CHALLENGE. Turn the records below into a numbered list with one line per item, and leave out any blank lines.

* * * * * * *

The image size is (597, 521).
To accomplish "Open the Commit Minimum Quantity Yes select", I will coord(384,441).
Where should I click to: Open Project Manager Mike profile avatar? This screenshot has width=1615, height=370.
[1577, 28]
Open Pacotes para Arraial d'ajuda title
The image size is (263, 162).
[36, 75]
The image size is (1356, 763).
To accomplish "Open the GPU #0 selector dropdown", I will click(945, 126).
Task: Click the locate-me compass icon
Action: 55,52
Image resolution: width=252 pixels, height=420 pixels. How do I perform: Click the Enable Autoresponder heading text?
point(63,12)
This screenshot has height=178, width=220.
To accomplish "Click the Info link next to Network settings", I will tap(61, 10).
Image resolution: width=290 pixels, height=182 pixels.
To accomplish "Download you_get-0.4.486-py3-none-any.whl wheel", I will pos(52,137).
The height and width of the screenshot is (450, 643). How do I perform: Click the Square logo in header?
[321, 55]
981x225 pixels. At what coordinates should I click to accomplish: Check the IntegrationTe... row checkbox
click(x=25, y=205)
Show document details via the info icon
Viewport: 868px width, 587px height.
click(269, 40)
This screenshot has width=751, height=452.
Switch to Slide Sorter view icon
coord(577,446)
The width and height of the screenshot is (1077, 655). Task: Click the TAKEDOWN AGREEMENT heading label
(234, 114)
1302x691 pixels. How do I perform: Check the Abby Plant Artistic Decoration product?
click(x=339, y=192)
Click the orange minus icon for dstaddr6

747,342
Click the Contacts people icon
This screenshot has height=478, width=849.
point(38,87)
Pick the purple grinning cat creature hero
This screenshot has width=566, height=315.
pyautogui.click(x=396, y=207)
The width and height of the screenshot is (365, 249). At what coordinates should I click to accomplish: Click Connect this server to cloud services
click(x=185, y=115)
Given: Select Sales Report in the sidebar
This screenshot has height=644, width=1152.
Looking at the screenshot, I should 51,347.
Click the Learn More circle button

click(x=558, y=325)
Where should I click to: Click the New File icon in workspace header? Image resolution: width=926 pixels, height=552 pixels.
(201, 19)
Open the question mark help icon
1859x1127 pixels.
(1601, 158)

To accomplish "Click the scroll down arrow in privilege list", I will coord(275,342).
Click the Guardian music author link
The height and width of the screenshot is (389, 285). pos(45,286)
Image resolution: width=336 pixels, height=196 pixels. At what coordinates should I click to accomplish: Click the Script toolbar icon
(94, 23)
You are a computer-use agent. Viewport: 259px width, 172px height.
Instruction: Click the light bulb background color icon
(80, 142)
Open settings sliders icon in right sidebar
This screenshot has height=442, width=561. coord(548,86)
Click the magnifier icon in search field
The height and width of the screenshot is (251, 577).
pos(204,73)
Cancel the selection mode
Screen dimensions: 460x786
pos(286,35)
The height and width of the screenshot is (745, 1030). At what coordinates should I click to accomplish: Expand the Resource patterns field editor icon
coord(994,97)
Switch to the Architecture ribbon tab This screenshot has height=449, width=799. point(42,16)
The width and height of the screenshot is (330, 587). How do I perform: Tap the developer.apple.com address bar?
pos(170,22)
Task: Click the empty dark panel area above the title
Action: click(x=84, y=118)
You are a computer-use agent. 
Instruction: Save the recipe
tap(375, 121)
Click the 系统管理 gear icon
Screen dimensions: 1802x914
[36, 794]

* * * * * * *

EXERCISE SOLUTION.
1. The image size is (597, 521).
2. To accomplish "Open the Commit Minimum Quantity Yes select", I will coord(384,441).
3. Where should I click to: Open Project Manager Mike profile avatar? This screenshot has width=1615, height=370.
4. [1577, 28]
5. Open Pacotes para Arraial d'ajuda title
6. The image size is (263, 162).
7. [36, 75]
8. The image size is (1356, 763).
9. To accomplish "Open the GPU #0 selector dropdown", I will click(945, 126).
10. Task: Click the locate-me compass icon
11. Action: 55,52
12. Image resolution: width=252 pixels, height=420 pixels. How do I perform: Click the Enable Autoresponder heading text?
13. point(63,12)
14. This screenshot has height=178, width=220.
15. To accomplish "Click the Info link next to Network settings", I will tap(61, 10).
16. Image resolution: width=290 pixels, height=182 pixels.
17. To accomplish "Download you_get-0.4.486-py3-none-any.whl wheel", I will pos(52,137).
18. The height and width of the screenshot is (450, 643). How do I perform: Click the Square logo in header?
19. [321, 55]
20. 981x225 pixels. At what coordinates should I click to accomplish: Check the IntegrationTe... row checkbox
21. click(x=25, y=205)
22. Show document details via the info icon
23. Viewport: 868px width, 587px height.
24. click(269, 40)
25. This screenshot has width=751, height=452.
26. Switch to Slide Sorter view icon
27. coord(577,446)
28. The width and height of the screenshot is (1077, 655). Task: Click the TAKEDOWN AGREEMENT heading label
29. (234, 114)
30. 1302x691 pixels. How do I perform: Check the Abby Plant Artistic Decoration product?
31. click(x=339, y=192)
32. Click the orange minus icon for dstaddr6
33. 747,342
34. Click the Contacts people icon
35. This screenshot has height=478, width=849.
36. point(38,87)
37. Pick the purple grinning cat creature hero
38. This screenshot has width=566, height=315.
39. pyautogui.click(x=396, y=207)
40. The width and height of the screenshot is (365, 249). At what coordinates should I click to accomplish: Click Connect this server to cloud services
41. click(x=185, y=115)
42. Given: Select Sales Report in the sidebar
43. This screenshot has height=644, width=1152.
44. Looking at the screenshot, I should 51,347.
45. Click the Learn More circle button
46. click(x=558, y=325)
47. Where should I click to: Click the New File icon in workspace header? Image resolution: width=926 pixels, height=552 pixels.
48. (201, 19)
49. Open the question mark help icon
50. 1859x1127 pixels.
51. (1601, 158)
52. To accomplish "Click the scroll down arrow in privilege list", I will coord(275,342).
53. Click the Guardian music author link
54. The height and width of the screenshot is (389, 285). pos(45,286)
55. Image resolution: width=336 pixels, height=196 pixels. At what coordinates should I click to accomplish: Click the Script toolbar icon
56. (94, 23)
57. You are a computer-use agent. Viewport: 259px width, 172px height.
58. Instruction: Click the light bulb background color icon
59. (80, 142)
60. Open settings sliders icon in right sidebar
61. This screenshot has height=442, width=561. coord(548,86)
62. Click the magnifier icon in search field
63. The height and width of the screenshot is (251, 577).
64. pos(204,73)
65. Cancel the selection mode
66. Screen dimensions: 460x786
67. pos(286,35)
68. The height and width of the screenshot is (745, 1030). At what coordinates should I click to accomplish: Expand the Resource patterns field editor icon
69. coord(994,97)
70. Switch to the Architecture ribbon tab This screenshot has height=449, width=799. point(42,16)
71. The width and height of the screenshot is (330, 587). How do I perform: Tap the developer.apple.com address bar?
72. pos(170,22)
73. Task: Click the empty dark panel area above the title
74. Action: click(x=84, y=118)
75. You are a computer-use agent. 
76. Instruction: Save the recipe
77. tap(375, 121)
78. Click the 系统管理 gear icon
79. Screen dimensions: 1802x914
80. [36, 794]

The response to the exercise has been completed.